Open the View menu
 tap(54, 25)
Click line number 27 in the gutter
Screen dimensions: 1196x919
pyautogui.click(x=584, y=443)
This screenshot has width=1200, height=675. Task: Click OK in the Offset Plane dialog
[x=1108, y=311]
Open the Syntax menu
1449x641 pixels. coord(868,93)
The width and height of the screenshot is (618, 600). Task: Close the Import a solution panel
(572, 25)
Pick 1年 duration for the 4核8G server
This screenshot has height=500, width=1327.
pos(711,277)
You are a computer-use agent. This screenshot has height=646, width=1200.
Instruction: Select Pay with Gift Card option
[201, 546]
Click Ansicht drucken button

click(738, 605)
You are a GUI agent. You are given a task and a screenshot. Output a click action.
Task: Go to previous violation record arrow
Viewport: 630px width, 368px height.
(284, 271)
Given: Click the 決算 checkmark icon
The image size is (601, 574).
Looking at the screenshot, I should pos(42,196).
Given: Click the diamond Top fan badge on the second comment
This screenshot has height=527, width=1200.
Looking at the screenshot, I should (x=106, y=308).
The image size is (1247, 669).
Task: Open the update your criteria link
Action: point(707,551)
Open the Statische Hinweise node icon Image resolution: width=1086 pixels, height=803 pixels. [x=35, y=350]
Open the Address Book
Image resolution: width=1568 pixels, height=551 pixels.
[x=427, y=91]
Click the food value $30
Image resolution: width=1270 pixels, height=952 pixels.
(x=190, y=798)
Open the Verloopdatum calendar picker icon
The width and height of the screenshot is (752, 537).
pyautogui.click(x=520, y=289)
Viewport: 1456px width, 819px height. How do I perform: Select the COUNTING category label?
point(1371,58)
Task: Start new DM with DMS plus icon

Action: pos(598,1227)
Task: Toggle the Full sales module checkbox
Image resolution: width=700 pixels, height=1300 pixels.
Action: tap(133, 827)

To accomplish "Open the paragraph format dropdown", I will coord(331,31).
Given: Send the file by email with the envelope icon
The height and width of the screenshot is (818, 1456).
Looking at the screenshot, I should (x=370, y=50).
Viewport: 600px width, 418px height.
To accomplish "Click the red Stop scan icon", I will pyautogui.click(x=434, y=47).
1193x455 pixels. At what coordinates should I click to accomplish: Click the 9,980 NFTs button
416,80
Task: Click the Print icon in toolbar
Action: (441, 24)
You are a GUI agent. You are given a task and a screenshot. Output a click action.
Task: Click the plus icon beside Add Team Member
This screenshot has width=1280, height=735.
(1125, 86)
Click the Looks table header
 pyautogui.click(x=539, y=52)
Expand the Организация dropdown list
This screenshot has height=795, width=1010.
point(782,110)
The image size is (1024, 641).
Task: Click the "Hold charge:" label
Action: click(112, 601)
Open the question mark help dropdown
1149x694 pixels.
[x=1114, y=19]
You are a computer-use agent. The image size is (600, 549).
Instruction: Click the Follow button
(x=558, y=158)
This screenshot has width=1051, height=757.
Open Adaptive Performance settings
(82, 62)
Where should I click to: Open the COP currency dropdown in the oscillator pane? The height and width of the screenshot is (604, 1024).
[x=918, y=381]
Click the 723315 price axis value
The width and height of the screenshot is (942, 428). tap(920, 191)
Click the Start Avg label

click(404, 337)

Work request:
All that belongs in your answer is the stretch of entries above from the line with "Open the Syntax menu" through the line with "Given: Click the diamond", printed exactly.

Answer to the problem:
Open the Syntax menu
1449x641 pixels. coord(868,93)
The width and height of the screenshot is (618, 600). Task: Close the Import a solution panel
(572, 25)
Pick 1年 duration for the 4核8G server
This screenshot has height=500, width=1327.
pos(711,277)
You are a computer-use agent. This screenshot has height=646, width=1200.
Instruction: Select Pay with Gift Card option
[201, 546]
Click Ansicht drucken button

click(738, 605)
You are a GUI agent. You are given a task and a screenshot. Output a click action.
Task: Go to previous violation record arrow
Viewport: 630px width, 368px height.
(284, 271)
Given: Click the 決算 checkmark icon
The image size is (601, 574).
Looking at the screenshot, I should pos(42,196).
Given: Click the diamond Top fan badge on the second comment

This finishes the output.